The XMP packet is the "modern" metadata source. It supports multi-language titles via rdf:Alt, structured author lists, version history, and extensible vocabularies. PDF/A and PDF/X both require XMP and treat /Info as advisory.

What CombinePDF writes after a merge

The only metadata write the converter does explicitly is to set the output PDF's /Title to "Combined PDF". Everything else in the merged file's /Info dictionary, XMP packet, and /ID array is whatever the underlying merge tool produces.

In typical merger behavior:

Document ID — the /ID array

The trailer carries an /ID array of two strings: the original creation ID and the current modification ID. Both are 16-byte values (typically MD5 hashes of file content + timestamp). They identify the file uniquely across editing sessions.

The merged file gets its own fresh /ID — the merger generates a new pair of 16-byte hashes from the combined content. The IDs from inputs are not preserved — they identified those files, not this new one.

Custom metadata keys

Many enterprise document management systems write custom keys into /Info (e.g. /RFP_Number, /Department) or into XMP (custom namespaces). A naïve combine drops them along with the rest of the input metadata. If you have a workflow that depends on custom metadata, plan to re-apply it after combining.

The /Producer string and forensic tracing

The Producer field is the closest thing a PDF has to a fingerprint. Forensic analysts use it to identify the tool chain that built a file.
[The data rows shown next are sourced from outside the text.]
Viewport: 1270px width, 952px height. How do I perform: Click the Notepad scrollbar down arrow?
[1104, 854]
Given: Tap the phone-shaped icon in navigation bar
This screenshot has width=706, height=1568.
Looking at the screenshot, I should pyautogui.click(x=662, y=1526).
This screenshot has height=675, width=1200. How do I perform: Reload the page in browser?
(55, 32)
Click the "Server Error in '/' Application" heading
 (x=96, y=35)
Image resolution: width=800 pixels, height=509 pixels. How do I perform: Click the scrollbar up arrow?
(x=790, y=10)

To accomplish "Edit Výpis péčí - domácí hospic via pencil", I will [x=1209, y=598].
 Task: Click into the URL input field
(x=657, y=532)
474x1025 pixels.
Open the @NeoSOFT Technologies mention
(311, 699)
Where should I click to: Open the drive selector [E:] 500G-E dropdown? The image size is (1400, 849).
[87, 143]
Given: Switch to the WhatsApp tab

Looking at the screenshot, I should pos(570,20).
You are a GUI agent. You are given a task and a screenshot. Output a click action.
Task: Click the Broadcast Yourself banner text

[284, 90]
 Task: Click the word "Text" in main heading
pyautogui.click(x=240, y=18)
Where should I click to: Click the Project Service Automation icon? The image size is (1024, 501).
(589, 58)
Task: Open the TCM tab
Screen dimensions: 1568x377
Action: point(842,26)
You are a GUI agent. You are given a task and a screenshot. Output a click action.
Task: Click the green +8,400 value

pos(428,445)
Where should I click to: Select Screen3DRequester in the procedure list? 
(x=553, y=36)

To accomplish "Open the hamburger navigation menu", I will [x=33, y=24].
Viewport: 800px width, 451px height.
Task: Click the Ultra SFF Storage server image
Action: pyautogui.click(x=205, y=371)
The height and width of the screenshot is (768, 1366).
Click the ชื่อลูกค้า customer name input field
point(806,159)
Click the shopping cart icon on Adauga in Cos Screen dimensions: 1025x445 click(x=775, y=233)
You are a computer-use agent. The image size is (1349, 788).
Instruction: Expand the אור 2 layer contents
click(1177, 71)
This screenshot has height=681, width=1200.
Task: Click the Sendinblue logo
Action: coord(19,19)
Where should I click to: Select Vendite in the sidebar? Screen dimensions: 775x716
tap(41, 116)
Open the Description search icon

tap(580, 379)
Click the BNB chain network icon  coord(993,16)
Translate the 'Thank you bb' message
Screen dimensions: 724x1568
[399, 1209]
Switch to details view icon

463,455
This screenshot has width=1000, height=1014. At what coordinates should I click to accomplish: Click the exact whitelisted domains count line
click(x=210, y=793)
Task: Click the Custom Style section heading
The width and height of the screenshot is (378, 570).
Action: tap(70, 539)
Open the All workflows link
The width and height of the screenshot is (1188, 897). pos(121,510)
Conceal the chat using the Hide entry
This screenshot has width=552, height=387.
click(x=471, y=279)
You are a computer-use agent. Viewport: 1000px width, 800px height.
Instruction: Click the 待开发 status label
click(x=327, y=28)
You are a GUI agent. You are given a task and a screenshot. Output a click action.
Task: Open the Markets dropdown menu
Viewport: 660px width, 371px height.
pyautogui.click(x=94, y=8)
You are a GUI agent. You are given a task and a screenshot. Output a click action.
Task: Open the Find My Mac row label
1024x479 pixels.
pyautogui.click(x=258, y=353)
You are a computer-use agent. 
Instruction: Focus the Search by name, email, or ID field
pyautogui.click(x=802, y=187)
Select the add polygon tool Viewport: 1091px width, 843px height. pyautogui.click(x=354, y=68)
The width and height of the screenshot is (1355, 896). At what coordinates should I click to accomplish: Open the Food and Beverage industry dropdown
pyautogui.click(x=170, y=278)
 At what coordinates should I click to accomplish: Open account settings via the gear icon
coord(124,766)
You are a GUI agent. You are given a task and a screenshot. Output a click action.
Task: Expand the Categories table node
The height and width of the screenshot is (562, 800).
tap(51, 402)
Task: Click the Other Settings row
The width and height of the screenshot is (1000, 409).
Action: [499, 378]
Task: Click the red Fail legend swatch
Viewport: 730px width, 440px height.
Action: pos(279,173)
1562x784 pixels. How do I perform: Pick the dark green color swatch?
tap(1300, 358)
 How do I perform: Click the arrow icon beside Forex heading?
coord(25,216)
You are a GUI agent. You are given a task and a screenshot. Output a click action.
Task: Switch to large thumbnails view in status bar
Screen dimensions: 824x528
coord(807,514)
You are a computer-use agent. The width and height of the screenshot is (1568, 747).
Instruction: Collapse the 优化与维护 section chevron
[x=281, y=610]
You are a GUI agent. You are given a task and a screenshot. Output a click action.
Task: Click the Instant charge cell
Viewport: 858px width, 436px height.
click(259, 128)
After a combine, the Producer reflects the merge tool — the input files' Producer strings are lost.

If you care about tracing or audit, save the original Producer values somewhere outside the PDF before combining. Some compliance pipelines verify the Producer matches an expected value; combining a verified PDF defeats that check.

Reducing metadata leakage

If you are combining PDFs containing internal author names, file paths, or workflow metadata you don't want to publish:

  1. Combine first.
  2. Open the combined PDF in your PDF editor (Adobe Acrobat, Preview, or similar) and use the "Document Properties → Metadata" or "Sanitize Document" feature to clear author, title, subject, and similar fields.
  3. Apps that focus on metadata (photo-management tools, file-property editors) typically expose a "remove all metadata" toggle that wipes both the /Info dictionary and the XMP packet at once.

A combine usually drops most input metadata already, but the merger's freshly written /Info entries (Producer, CreationDate, ModDate) and any surviving fields from inputs may still reveal more than you intend. A post-strip is a safe habit before publication.